== INSTRUCTIONS TO FOLLOW ==
Set down word for word each line from the one containing "The height and" through the end of the records, both included. Do not copy any pictures.

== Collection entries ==
····················
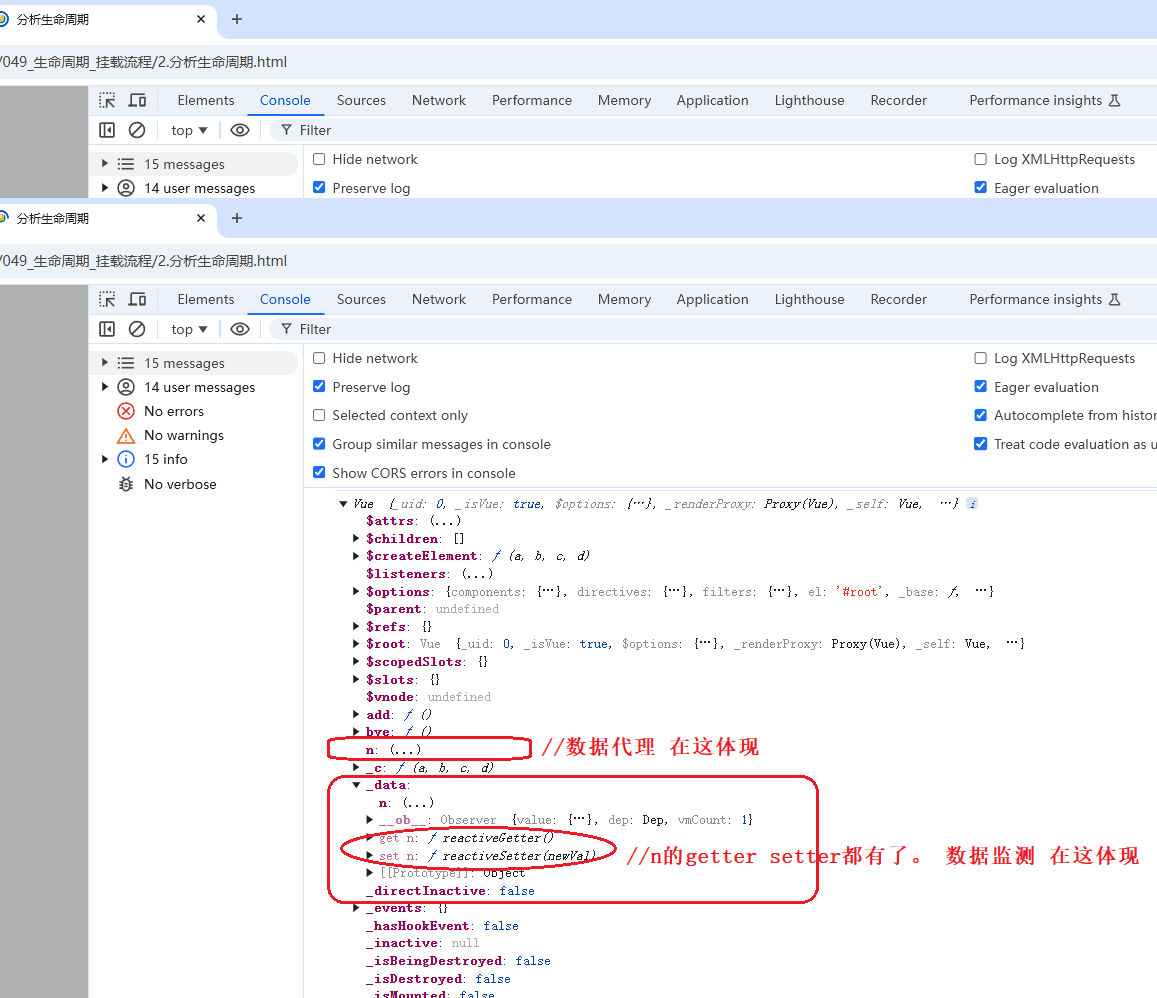Click the bug icon beside No verbose
Image resolution: width=1157 pixels, height=998 pixels.
pyautogui.click(x=126, y=484)
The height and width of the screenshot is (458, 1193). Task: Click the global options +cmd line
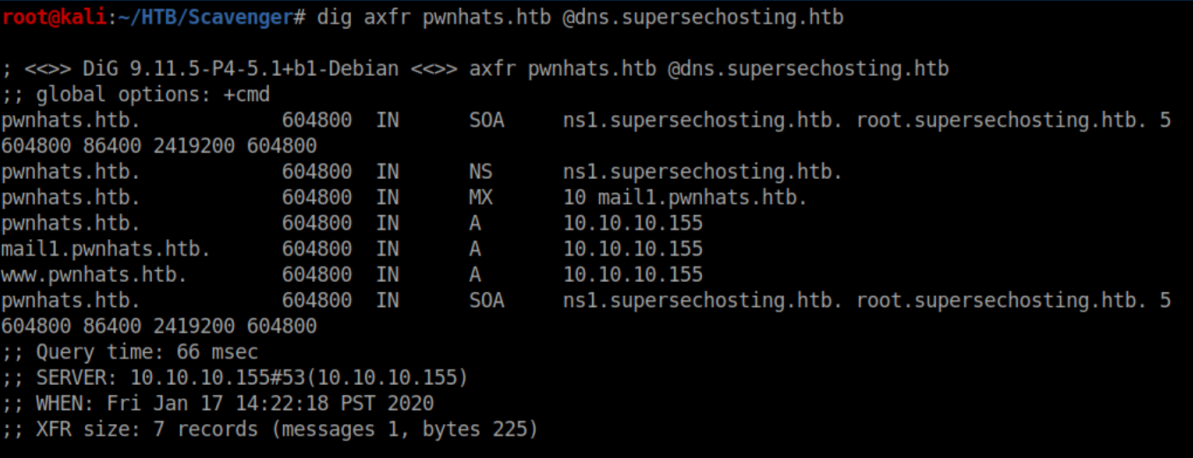click(135, 95)
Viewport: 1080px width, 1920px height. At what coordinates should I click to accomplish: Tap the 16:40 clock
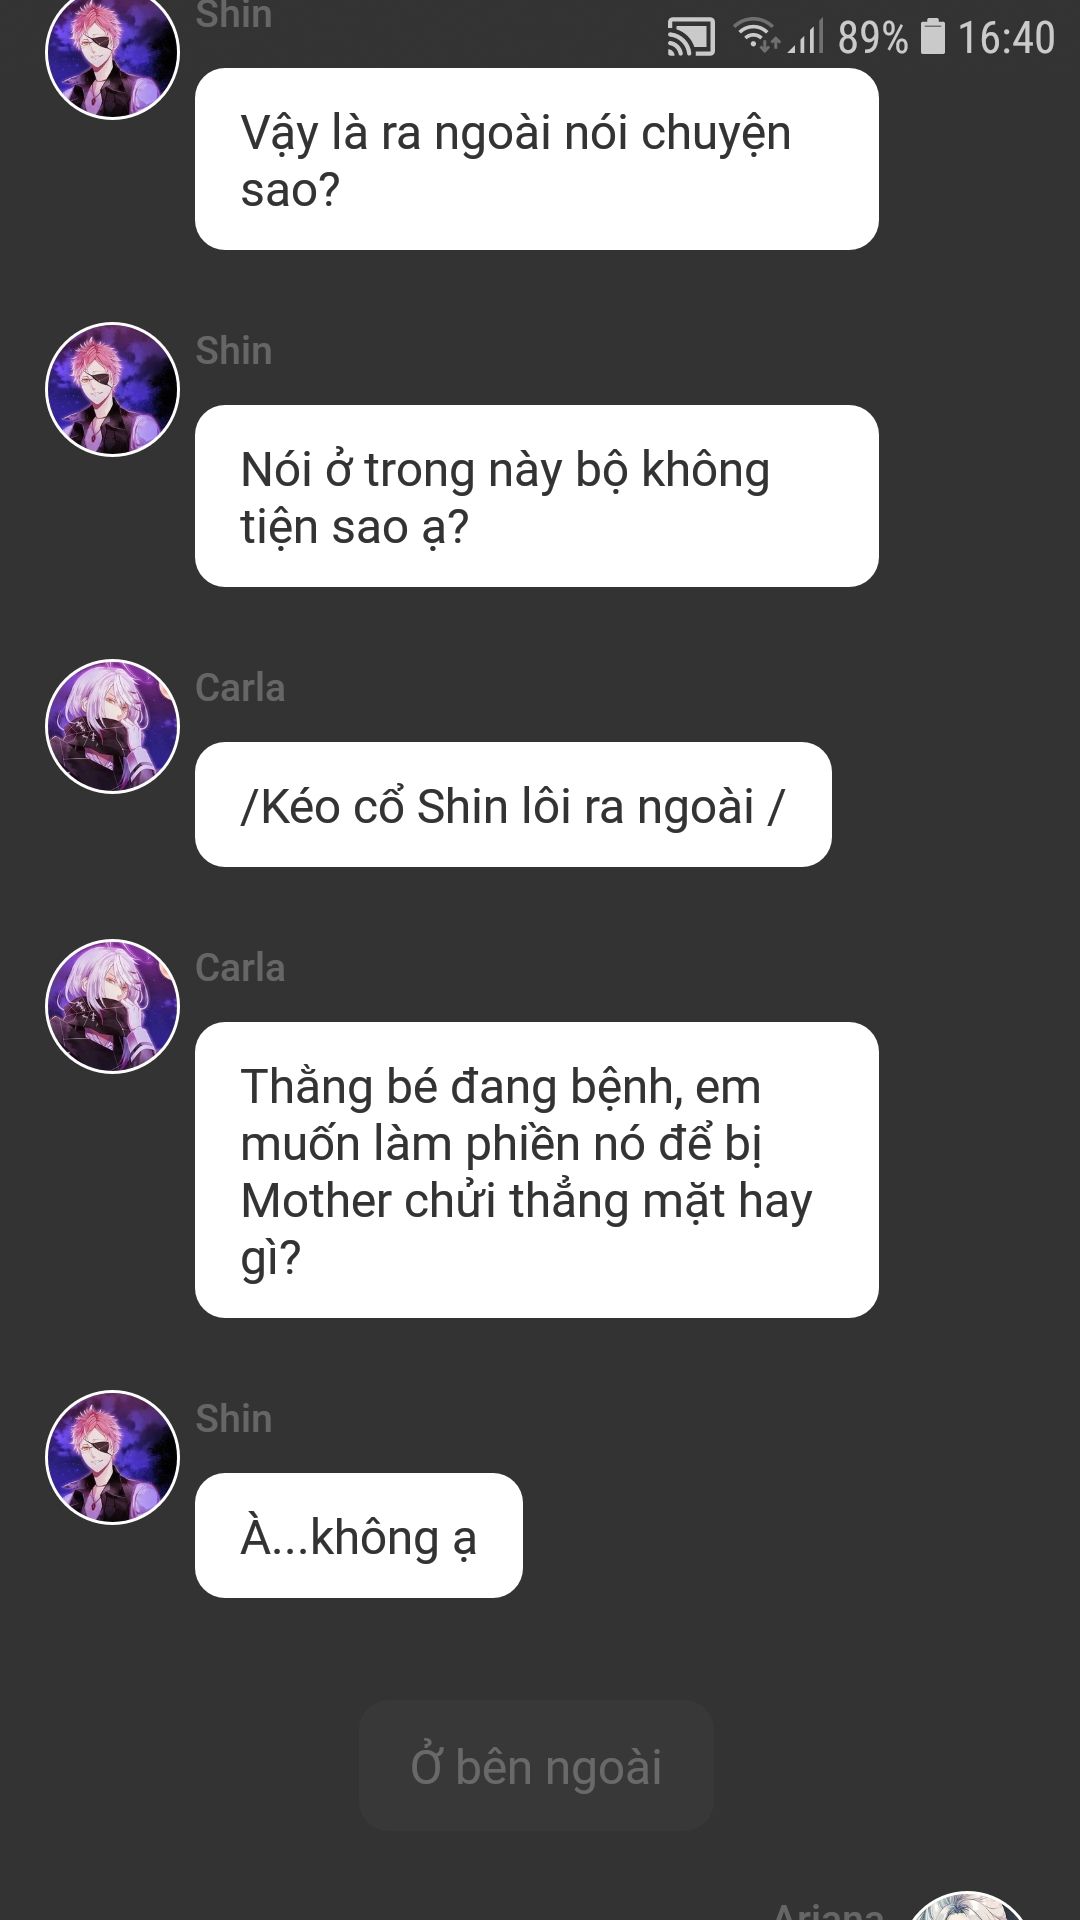pos(1006,38)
····················
== OUTPUT FOR THIS EXERCISE ==
The height and width of the screenshot is (458, 1193). Task: Click the global options +cmd line
click(135, 95)
Viewport: 1080px width, 1920px height. At what coordinates should I click to accomplish: Tap the 16:40 clock
pos(1006,38)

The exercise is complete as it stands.